══ Records for the exercise ══
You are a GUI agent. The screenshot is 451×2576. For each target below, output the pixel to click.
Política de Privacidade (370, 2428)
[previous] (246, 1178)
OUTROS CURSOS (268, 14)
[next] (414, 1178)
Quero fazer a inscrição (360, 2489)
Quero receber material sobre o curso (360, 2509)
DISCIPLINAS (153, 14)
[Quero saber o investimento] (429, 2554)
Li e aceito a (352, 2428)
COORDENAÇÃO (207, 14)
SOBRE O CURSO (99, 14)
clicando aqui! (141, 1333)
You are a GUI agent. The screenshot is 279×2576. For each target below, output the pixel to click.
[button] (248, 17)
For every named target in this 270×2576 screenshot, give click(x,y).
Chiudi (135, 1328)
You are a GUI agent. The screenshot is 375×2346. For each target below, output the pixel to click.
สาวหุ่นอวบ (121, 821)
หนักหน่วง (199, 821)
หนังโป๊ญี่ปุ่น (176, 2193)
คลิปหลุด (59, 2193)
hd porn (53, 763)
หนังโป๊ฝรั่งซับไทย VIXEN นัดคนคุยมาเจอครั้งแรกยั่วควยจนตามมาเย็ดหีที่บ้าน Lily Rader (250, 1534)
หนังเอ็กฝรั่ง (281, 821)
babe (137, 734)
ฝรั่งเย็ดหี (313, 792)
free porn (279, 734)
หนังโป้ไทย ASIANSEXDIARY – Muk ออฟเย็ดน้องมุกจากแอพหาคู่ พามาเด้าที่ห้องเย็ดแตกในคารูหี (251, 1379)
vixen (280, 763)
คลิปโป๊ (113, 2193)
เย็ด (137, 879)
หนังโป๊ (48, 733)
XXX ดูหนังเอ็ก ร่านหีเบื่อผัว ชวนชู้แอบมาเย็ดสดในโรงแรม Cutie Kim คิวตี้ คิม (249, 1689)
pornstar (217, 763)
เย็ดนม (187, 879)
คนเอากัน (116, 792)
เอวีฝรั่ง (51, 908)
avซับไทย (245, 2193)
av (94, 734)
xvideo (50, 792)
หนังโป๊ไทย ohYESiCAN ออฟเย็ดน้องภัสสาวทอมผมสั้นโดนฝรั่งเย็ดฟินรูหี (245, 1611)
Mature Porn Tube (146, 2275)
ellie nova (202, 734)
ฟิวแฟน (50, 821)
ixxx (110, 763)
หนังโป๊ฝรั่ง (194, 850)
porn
═══
> [Directions]: Transcribe the listing above line for line, from the first line to the line containing "เย็ด (137, 879)", inclusive, with no other lines.

> [Exercise response]:
You are a GUI agent. The screenshot is 451×2576. For each target below, output the pixel to click.
Política de Privacidade (370, 2428)
[previous] (246, 1178)
OUTROS CURSOS (268, 14)
[next] (414, 1178)
Quero fazer a inscrição (360, 2489)
Quero receber material sobre o curso (360, 2509)
DISCIPLINAS (153, 14)
[Quero saber o investimento] (429, 2554)
Li e aceito a (352, 2428)
COORDENAÇÃO (207, 14)
SOBRE O CURSO (99, 14)
clicando aqui! (141, 1333)
You are a GUI agent. The screenshot is 279×2576. For each target below, output the pixel to click.
[button] (248, 17)
For every named target in this 270×2576 screenshot, give click(x,y).
Chiudi (135, 1328)
You are a GUI agent. The screenshot is 375×2346. For each target below, output the pixel to click.
สาวหุ่นอวบ (121, 821)
หนักหน่วง (199, 821)
หนังโป๊ญี่ปุ่น (176, 2193)
คลิปหลุด (59, 2193)
hd porn (53, 763)
หนังโป๊ฝรั่งซับไทย VIXEN นัดคนคุยมาเจอครั้งแรกยั่วควยจนตามมาเย็ดหีที่บ้าน Lily Rader (250, 1534)
หนังเอ็กฝรั่ง (281, 821)
babe (137, 734)
ฝรั่งเย็ดหี (313, 792)
free porn (279, 734)
หนังโป้ไทย ASIANSEXDIARY – Muk ออฟเย็ดน้องมุกจากแอพหาคู่ พามาเด้าที่ห้องเย็ดแตกในคารูหี (251, 1379)
vixen (280, 763)
คลิปโป๊ (113, 2193)
เย็ด (137, 879)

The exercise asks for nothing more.